Meet Morgan

This is my story.
It started with a twinge. A simple twinge in my foot. I had just started getting into running, and I had to stop because of this twinge. After seeing a few orthopedic surgeons, I found out a tendon had given out. A simple surgery followed, and some physical therapy. I wasn’t getting better, so a second surgery followed. I again wasn’t getting better, and had even more pain and burning. The surgeon tried more things. A hard cast. More physical therapy. Waiting, waiting, waiting, and eventually told me he couldn’t help me any more. He gave up.
The second orthopedic surgeon did a third surgery which fixed the problem, and I again had issues with pain and burning after recovery. He diagnosed me with what I had feared–Complex Regional Pain Syndrome (CRPS) type II.
CRPS type II is basically a damaged nerve that keeps sending off pain signals to the brain, even though there shouldn’t be any pain. The second surgery had caused the damage. CRPS can go into remission if it is caught right away or if you are really young. Unfortunately, that was not the case for me.
CRPS is rated as the most painful chronic pain syndrome known. There is no cure. It is nicknamed the “suicide disease” because of the prevalence of people committing suicide due to the pain.
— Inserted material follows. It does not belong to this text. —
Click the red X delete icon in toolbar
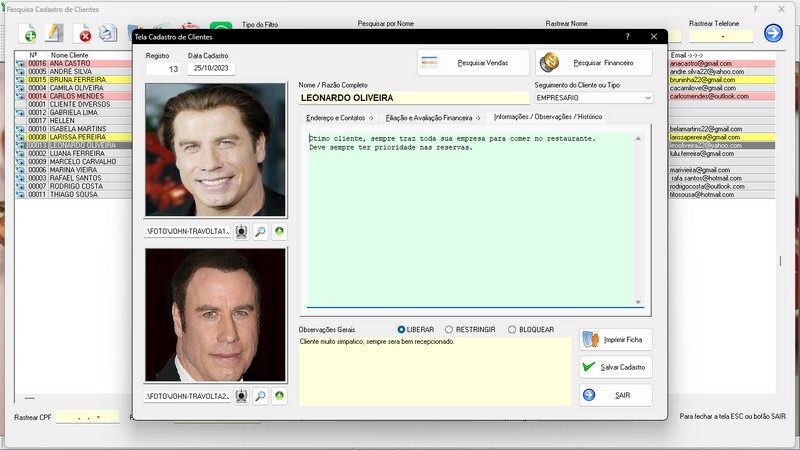 coord(84,35)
When I was diagnosed, I felt like my life was over. I knew that I would never have my old life back. Running was out. Dancing was out. It felt like everything I ever loved doing was going to be gone. When a pain flare would hit, I fully understood why it was called the suicide disease. I couldn’t imagine living in this much pain the rest of my life. The pain was so overwhelming that even speech was beyond my capabilities. I just wanted to die. The CRPS spread from my foot to both of my legs and to my right arm.
While there is no cure, there is help for the pain. I had a spinal cord stimulator placed. Nodes were placed in my spinal cord to “collect” the pain signals before they reach my brain. A battery pack was placed under my skin to keep it running, and I control it with a Bluetooth device. While it only takes away about 30% of my pain, I keep working with it in hopes of it doing more.
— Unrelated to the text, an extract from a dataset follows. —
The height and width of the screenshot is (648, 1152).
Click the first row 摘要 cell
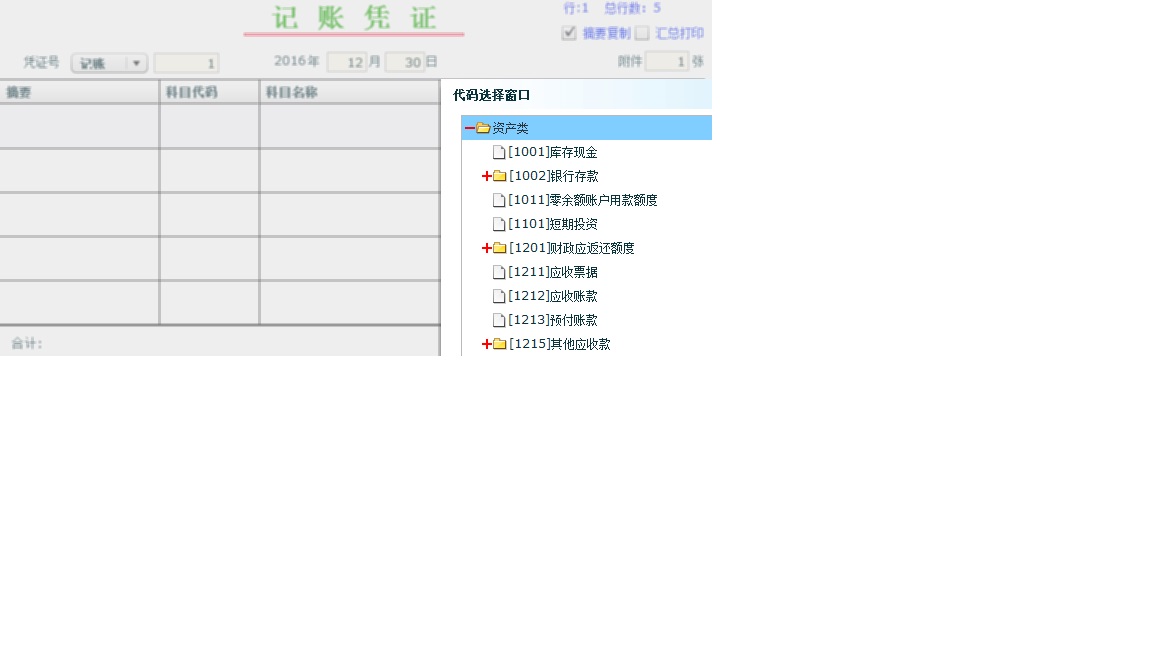(79, 126)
I am also on anti-epileptic pills, which work to help with nerve pain. I get nerve blocks to help with the burning in my arm. I take opioids daily to help the pain so I can function. The opioid crisis does not make this easy for people who actually need this to live. There are fewer and fewer physicians who will prescribe them, and those who do treat you like you are a criminal. CRPS affects short-term memory and sleep, so I struggle with both every day. I take multiple sleeping pills in hopes of sleeping each night.
Right now, I am learning to adjust to a new normal. I use a cane daily to get around my house. I have a mobility scooter if there is anything that involves a long walk. If there is a big event, I know I need to rest for a few days, and make sure I have enough pain pills to get me through it (and enough days after to recover). Learning what can and cannot be done is a challenge. There is a lot of depression and sadness, but trying to face everything with as much humor as possible helps.
Luckily, I have an amazing husband who acts as a caregiver for me. He has learned to cook now that I am unable to, he reminds me to take my meds, and he manages everything without a single complaint. The role of a caregiver is incredibly hard, and they do not get enough credit in the world.